Interested in developing cloud infrastructure and automating repetitive tasks? This blog is for you. Today, we're going to show you how to get Google Cloud Platform and Terraform to work together. Then we'll create a virtual machine in just a few simple steps.
Context
Let’s suppose you need to create many servers, all of which have different memories, disk sizes, and operating systems.
This will take hours to set up, and we might make some mistakes during the process. Fortunately, we have tools like Terraform that allow us to turn a little bit of code into something that can plan, deploy, modify, and destroy all of our systems.
Instead of modifying an existing system using SSH, which is a mutable process, Terraform allows your systems to be rebuilt from a well-reviewed template, validated for correctness, and then deployed if they pass all the required checks.
Now let’s walk through some basic examples, define some important terms, and talk about the benefits of using Terraform.
Here are our basic terms and technologies:
- 1. Terraform: a tool used to turn infrastructure development into code.
- 2. Google Cloud Platform: a cloud-based infrastructure environment.
- 3. Google Compute Engine: a resource that provides virtual systems to Google Cloud Platform customers.
Downloading, Installing, and Configuring Terraform
The first thing you’ll want to do is install Terraform.

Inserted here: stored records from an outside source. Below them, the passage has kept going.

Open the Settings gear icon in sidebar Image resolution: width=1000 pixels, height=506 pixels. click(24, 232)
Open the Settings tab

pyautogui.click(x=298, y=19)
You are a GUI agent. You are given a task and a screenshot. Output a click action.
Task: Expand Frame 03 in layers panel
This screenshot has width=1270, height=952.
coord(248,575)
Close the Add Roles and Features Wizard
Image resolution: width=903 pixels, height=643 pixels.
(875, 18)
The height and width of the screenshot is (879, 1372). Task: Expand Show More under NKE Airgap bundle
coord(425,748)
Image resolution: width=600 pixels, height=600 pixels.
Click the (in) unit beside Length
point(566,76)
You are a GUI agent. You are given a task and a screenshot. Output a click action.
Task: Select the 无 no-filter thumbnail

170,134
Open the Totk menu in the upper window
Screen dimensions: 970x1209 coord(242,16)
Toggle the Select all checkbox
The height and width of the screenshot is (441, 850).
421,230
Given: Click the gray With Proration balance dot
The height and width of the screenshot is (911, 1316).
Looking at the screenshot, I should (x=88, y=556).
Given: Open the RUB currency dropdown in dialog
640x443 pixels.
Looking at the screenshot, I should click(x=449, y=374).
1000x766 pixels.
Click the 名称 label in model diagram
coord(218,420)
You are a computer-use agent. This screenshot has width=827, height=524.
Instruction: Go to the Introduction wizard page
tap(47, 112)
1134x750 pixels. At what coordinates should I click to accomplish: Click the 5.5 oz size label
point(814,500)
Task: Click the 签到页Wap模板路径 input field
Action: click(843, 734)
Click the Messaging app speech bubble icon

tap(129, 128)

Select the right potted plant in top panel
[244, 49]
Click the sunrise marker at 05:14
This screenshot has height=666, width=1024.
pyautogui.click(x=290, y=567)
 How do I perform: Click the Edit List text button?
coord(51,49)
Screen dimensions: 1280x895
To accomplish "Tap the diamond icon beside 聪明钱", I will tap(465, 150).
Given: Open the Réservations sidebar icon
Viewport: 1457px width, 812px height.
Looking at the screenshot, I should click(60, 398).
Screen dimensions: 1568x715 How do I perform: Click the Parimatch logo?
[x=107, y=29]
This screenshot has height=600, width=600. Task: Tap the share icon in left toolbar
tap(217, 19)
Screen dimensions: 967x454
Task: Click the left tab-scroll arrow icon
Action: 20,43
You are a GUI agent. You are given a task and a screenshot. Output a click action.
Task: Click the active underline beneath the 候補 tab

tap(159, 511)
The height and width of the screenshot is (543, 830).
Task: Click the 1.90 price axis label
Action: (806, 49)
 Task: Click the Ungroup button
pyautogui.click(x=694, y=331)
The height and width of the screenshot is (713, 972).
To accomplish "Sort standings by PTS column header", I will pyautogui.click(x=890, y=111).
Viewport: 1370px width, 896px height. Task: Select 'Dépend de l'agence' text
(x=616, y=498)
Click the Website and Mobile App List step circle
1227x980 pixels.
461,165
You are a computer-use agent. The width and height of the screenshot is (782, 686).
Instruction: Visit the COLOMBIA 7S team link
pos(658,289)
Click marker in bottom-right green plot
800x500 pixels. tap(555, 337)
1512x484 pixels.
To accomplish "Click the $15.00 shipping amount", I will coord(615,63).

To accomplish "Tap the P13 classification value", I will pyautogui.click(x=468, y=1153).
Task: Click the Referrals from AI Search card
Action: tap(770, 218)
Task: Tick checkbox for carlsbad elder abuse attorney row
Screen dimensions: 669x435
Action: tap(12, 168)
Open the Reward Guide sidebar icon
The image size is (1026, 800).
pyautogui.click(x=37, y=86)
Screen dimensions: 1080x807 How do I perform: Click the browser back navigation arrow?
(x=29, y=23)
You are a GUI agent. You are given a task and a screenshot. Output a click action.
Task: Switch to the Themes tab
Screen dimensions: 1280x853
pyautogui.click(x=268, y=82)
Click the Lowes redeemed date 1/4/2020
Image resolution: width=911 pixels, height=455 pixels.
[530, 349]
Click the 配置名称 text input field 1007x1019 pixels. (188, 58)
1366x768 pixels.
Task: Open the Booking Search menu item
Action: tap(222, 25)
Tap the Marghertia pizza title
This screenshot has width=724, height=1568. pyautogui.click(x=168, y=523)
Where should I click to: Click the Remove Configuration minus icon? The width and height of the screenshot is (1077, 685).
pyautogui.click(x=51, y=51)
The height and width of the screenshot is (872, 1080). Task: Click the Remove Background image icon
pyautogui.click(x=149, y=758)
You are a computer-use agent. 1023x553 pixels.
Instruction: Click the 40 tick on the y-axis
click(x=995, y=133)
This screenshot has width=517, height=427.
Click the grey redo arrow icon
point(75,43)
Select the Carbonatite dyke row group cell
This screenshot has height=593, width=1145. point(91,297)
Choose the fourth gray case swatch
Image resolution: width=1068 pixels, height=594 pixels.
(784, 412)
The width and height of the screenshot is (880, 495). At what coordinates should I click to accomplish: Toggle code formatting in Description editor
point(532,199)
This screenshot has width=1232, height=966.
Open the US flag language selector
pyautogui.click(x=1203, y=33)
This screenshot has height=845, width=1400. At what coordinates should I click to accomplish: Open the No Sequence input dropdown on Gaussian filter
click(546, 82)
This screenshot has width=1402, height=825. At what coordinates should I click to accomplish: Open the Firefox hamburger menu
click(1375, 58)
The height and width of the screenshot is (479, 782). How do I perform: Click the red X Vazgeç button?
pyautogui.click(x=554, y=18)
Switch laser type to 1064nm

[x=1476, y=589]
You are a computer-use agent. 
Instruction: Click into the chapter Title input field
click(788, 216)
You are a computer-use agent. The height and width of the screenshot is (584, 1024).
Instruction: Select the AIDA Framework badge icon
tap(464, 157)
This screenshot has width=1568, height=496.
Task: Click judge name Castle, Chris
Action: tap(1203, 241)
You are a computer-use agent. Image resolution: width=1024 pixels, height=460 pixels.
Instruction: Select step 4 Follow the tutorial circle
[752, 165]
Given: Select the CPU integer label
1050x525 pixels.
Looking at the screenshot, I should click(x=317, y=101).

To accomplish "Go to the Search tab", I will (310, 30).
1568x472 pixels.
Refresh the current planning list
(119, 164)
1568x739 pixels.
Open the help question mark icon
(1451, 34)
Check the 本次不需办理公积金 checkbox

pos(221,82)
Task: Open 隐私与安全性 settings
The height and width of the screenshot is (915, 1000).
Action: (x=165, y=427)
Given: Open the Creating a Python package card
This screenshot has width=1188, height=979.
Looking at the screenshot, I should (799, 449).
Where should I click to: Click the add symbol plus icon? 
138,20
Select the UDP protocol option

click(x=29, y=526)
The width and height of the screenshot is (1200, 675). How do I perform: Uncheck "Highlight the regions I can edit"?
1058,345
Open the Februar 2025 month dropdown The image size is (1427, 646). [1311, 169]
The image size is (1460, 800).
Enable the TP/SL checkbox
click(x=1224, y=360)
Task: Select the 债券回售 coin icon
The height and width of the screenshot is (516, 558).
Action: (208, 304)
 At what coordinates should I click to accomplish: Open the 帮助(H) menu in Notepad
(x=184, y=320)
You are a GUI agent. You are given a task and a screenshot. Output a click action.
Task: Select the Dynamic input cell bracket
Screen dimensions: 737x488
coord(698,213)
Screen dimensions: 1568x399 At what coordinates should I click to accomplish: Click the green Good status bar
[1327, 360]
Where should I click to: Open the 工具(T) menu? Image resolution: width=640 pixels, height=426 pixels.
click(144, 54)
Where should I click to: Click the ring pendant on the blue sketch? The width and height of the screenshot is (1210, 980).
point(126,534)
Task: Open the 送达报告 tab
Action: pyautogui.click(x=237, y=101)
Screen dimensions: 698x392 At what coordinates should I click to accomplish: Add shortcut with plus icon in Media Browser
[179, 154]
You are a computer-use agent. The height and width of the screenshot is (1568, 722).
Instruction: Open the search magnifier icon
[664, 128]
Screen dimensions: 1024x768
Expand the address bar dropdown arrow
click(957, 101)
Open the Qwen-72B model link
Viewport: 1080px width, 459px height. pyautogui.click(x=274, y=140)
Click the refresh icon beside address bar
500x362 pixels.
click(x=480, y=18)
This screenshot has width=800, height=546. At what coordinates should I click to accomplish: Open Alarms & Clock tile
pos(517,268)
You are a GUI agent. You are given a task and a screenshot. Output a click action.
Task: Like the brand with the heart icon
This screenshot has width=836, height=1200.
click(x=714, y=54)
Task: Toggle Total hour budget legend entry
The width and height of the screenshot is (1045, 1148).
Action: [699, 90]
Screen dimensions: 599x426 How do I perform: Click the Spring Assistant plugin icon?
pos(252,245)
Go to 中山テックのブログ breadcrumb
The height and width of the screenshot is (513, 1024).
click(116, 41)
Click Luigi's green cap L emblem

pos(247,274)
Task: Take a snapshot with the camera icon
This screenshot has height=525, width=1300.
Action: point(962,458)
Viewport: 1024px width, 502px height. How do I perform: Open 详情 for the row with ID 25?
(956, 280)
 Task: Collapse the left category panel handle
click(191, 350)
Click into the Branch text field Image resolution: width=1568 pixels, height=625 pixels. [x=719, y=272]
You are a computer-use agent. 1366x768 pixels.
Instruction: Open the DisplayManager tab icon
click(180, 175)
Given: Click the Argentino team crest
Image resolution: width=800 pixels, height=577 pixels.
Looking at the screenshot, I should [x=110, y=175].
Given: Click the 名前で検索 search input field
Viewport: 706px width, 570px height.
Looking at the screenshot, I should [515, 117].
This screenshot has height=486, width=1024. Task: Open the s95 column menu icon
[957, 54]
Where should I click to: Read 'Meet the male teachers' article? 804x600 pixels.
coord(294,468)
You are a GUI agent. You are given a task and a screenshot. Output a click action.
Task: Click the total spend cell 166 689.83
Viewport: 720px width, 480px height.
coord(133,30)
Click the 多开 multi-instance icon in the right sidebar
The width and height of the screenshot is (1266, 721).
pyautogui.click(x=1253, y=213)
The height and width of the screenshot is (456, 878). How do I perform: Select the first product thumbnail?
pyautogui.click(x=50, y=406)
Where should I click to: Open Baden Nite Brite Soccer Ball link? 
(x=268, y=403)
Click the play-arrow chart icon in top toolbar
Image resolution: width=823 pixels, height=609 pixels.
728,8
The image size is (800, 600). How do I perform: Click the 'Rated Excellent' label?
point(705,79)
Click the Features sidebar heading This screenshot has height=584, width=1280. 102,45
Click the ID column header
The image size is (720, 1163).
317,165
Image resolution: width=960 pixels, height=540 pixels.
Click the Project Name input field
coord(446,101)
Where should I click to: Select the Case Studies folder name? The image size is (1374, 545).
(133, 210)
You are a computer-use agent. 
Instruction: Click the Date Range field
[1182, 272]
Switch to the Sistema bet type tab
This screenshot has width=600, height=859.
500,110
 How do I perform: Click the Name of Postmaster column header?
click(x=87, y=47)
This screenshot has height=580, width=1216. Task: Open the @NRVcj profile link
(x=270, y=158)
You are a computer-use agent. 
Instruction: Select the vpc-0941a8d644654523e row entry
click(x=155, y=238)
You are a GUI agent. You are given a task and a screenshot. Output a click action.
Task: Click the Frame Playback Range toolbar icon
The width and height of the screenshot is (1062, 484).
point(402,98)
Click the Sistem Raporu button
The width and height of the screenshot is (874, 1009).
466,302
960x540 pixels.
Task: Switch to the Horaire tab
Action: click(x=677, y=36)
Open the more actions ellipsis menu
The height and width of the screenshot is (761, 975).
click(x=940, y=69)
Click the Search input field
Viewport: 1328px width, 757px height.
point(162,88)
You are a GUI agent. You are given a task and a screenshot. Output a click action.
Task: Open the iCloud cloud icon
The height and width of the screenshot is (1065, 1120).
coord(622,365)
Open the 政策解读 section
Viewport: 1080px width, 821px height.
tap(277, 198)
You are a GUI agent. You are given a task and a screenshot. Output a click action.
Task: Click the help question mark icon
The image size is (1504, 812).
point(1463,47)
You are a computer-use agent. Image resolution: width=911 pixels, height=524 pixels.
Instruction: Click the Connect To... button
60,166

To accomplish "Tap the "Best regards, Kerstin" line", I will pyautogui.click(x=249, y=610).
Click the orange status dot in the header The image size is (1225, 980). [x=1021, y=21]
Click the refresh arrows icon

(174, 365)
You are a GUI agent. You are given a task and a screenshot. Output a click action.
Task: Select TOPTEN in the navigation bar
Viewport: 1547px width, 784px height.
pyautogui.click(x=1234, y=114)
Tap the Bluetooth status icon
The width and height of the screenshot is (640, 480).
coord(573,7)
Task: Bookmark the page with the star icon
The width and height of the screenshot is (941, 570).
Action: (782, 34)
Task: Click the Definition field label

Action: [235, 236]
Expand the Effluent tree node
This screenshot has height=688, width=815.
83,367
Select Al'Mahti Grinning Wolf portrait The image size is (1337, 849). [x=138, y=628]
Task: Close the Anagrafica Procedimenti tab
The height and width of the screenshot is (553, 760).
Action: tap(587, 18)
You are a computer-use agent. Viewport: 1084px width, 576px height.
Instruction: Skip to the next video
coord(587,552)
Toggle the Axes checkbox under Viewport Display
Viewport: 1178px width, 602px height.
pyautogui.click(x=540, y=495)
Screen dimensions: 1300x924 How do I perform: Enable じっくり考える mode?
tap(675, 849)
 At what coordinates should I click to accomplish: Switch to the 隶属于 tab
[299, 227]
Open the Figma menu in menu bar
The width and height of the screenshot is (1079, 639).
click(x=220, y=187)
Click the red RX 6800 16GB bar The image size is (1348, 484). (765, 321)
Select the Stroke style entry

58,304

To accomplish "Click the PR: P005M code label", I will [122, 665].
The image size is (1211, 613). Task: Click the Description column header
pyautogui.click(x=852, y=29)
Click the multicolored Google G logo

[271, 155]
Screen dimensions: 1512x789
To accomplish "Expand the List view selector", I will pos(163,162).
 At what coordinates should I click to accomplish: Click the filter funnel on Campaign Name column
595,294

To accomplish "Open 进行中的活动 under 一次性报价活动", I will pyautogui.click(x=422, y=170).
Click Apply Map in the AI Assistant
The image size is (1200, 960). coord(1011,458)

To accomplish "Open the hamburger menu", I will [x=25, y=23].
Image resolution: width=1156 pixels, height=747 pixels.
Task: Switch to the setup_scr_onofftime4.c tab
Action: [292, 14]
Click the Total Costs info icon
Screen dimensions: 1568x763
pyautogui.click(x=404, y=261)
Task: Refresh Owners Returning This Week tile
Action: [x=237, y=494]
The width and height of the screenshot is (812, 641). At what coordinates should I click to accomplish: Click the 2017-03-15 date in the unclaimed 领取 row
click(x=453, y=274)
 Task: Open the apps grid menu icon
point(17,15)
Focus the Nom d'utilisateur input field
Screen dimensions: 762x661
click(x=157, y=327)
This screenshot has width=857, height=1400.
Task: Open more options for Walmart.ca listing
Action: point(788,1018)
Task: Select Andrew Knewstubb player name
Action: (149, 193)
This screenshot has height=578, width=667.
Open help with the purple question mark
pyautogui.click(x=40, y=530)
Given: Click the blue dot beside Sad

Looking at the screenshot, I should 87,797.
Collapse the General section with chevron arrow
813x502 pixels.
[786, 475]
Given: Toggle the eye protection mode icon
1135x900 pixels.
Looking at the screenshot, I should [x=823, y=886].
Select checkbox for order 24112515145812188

If you're working on Linux...
$ wget -q https://releases.hashicorp.com/terraform/0.11.6/terraform_0.11.6_linux_amd64.zip
$ unzip terraform_0.11.6_linux_amd64.zip
$ sudo mv terraform /usr/local/bin/terraform
$ terraform version
If you're working on Mac...
$ brew install terraform
$ terraform version
Downloading Sample GitHub Project
Next, you'll want to download a sample project to create a virtual machine on GCP. Below, we'll explain how to run it.
Clone project locally:
$ git clone https://github.com/thiagofernandocosta/gcp_vm-in-few-steps && cd gcp_vm-in-few-steps
Configuring Our Service Account on Google Cloud Platform
A service account is a way to give granular access to a vendor or someone else. It's really useful when you want to give specific resources to a group or user.
After you create your account on Google Cloud, you should create a service account that will access Google Compute Engine (GCE). This is needed to create and handle a virtual machine.
- Create a service account and specify the compute admin role. Then, download the generated JSON file, rename it credentials.json, and save it to your project’s directory (cloned above).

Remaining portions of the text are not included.